On Jul 12, 2011, at 7:28 AM, Taco Mathijs Hillenaar-Meerveld wrote:

It might be a simple question for the local die-hards among here, but i'm
really wondering about how
developers arrange their scripts and keep their map structures.

today i was looking for the best way to keep my scripts clear and to put
them into maps so i have a clear overview.
the same thing i would do for the scripts, using the functions i have and
throwing them in 1 or more php documents.

i can not find it how it should be done. is it a good idea to put a couple
of functions in just 1 document?
like sessions and login/logout functions?

in my idea i would only need to include a document in the header of my
website and then i'm done, right?

some thoughts, ideas and tips would be appreciated.

kind regards


Arranging functions, classes, and such into files is something that we've used in software engineering for a long, long time. There are some general concepts:

* Keep your files fairly small and concise. Don't put everything in one file. * The contents of your files should be logically consistent. Group functions which work on similar sets of data, or do similar tasks, together. * Classes are a great way to go with grouping functions that act on a cohesive set of data. Generally, one class per file is a good rule of thumb, although there are also cases for including more than one class in a single file. * Functions and methods should be cohesive; they should do only one thing. You can have several functions in a file, and you should have several methods in a class. * Grouping functions temporaly is generally a bad idea. The conceptual exception to this is having a single configuration file for setting up variables in the program that might vary with installation. This isn't really arranging functions, though, as it's generally just setting and initializing data for the application. * When you are writing functions and classes, work to make them general case and reusable as much as possible * It's okay to have included files include other files; in fact, this is generally How It's Done. Remember to use include_once and require_once where appropriate.

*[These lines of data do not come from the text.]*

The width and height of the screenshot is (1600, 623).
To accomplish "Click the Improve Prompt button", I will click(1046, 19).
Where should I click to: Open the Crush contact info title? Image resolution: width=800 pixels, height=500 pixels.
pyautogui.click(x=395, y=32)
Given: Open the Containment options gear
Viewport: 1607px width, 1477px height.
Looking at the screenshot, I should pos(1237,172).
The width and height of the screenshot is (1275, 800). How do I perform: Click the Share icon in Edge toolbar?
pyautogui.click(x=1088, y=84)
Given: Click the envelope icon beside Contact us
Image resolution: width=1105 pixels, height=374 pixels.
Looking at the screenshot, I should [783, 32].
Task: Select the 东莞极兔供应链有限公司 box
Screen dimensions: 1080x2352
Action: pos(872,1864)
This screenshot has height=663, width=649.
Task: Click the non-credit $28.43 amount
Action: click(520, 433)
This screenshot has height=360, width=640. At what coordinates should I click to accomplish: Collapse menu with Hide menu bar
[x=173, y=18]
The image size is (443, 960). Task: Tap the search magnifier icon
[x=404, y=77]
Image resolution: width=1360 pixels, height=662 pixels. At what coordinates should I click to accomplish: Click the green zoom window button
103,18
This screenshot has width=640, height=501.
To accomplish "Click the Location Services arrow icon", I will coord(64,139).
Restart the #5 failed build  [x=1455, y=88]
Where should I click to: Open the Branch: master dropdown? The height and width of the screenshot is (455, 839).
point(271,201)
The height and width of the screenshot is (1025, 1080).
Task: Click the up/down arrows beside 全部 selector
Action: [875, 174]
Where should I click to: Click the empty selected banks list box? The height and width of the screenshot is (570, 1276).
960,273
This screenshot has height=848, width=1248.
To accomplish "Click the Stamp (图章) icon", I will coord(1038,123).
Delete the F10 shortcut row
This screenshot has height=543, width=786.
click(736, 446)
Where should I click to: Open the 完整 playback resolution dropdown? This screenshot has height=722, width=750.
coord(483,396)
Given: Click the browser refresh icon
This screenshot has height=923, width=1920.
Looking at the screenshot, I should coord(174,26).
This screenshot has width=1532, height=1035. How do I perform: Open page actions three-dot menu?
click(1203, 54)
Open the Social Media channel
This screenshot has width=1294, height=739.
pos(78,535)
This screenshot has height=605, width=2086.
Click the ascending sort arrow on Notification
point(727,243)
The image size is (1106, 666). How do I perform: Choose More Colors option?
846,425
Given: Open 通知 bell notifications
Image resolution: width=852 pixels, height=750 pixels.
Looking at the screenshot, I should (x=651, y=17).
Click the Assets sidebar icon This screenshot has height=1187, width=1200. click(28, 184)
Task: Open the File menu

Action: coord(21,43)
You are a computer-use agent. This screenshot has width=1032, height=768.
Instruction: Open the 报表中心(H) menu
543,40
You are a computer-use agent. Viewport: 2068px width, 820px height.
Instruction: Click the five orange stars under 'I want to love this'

Some reasonable chunks of files:
* session handling - it's nice to include all your session handling in one file, this is where you may want to set up a class and instantiate it. * database access - also nice to be able to abstract out database setup and calls * database migration - another area that can easily be separated from the whole * models - each piece of business logic would be a good fit for a separate class and/or file * views - keeping with the tradition of separating logic from presentation, keeping the code for presenting the page in separate files is also a good idea * authorization and access control - if you choose to write your own, keeping it separate from the rest of your application is a great idea.